From the monthly archives: January 2012

This is an extension to my post: – Stellar Spectral Classes Explained which can be found here. As I previously explained stars can be placed into groups based on distinguishing features in their spectra. Whilst the main groups have already been discussed there are a few special ones that I think should be given special attention.

Wolf-Rayet

NGC 6888 Credit: NASA

Spectral class W stars or Wolf-Rayet stars are spectacular sights to behold. These are high mass stars nearing the end of their lives, and beginning to loose the eternal struggle against gravity. As the star beings to die the nuclear reactions within begin to destabilise, this destabilisation will eventually cause the star to rip its self apart as a supernova explosion blasting all but the core into space at phenomenal speeds and extreme temperatures.

The star can  stave of this end by blowing off some its outer layers into space, this is detectable as massive jets of material blasting off into space from a tiny point or shells of material drifting off from its parent star. This mass loss is at best a temporary restpite from the prospect of a supernova and only delays the inevitable the star.

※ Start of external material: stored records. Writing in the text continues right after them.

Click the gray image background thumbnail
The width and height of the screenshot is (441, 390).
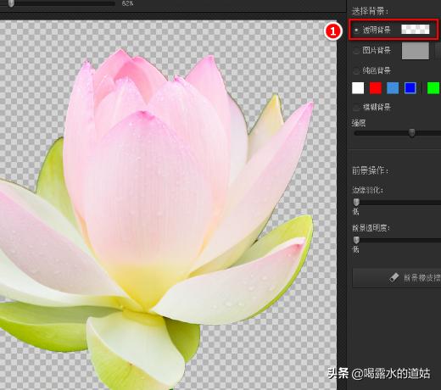[416, 51]
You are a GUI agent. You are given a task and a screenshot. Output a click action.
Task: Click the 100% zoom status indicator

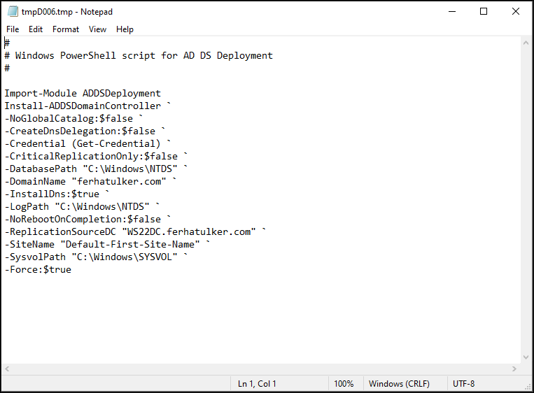click(x=344, y=384)
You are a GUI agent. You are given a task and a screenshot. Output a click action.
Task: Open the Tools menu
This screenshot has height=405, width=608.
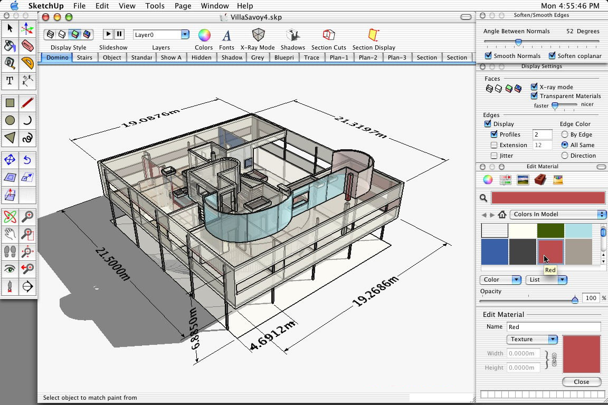[x=155, y=6]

In a few short million years this stop gap measure fails to maintain the star’s stability and the unavoidable happens with the star going out with a bang.

As Wolf-Rayet stars are short term evolutions of the rare high mass stars lasting  for just a  few million years Wolf-Rayet stars are comparatively rare. An example can be found in the Crescent nebula (NGC 6888 – image above).

The nebula formed when the central supergiant began to ‘vent’ its upper atmosphere off to space. The nebula is classed as an emission nebula as it is emitting light of it’s own thanks to the bombardment of ultraviolet light from its parent allowing the nebula to fluoresce as it expands.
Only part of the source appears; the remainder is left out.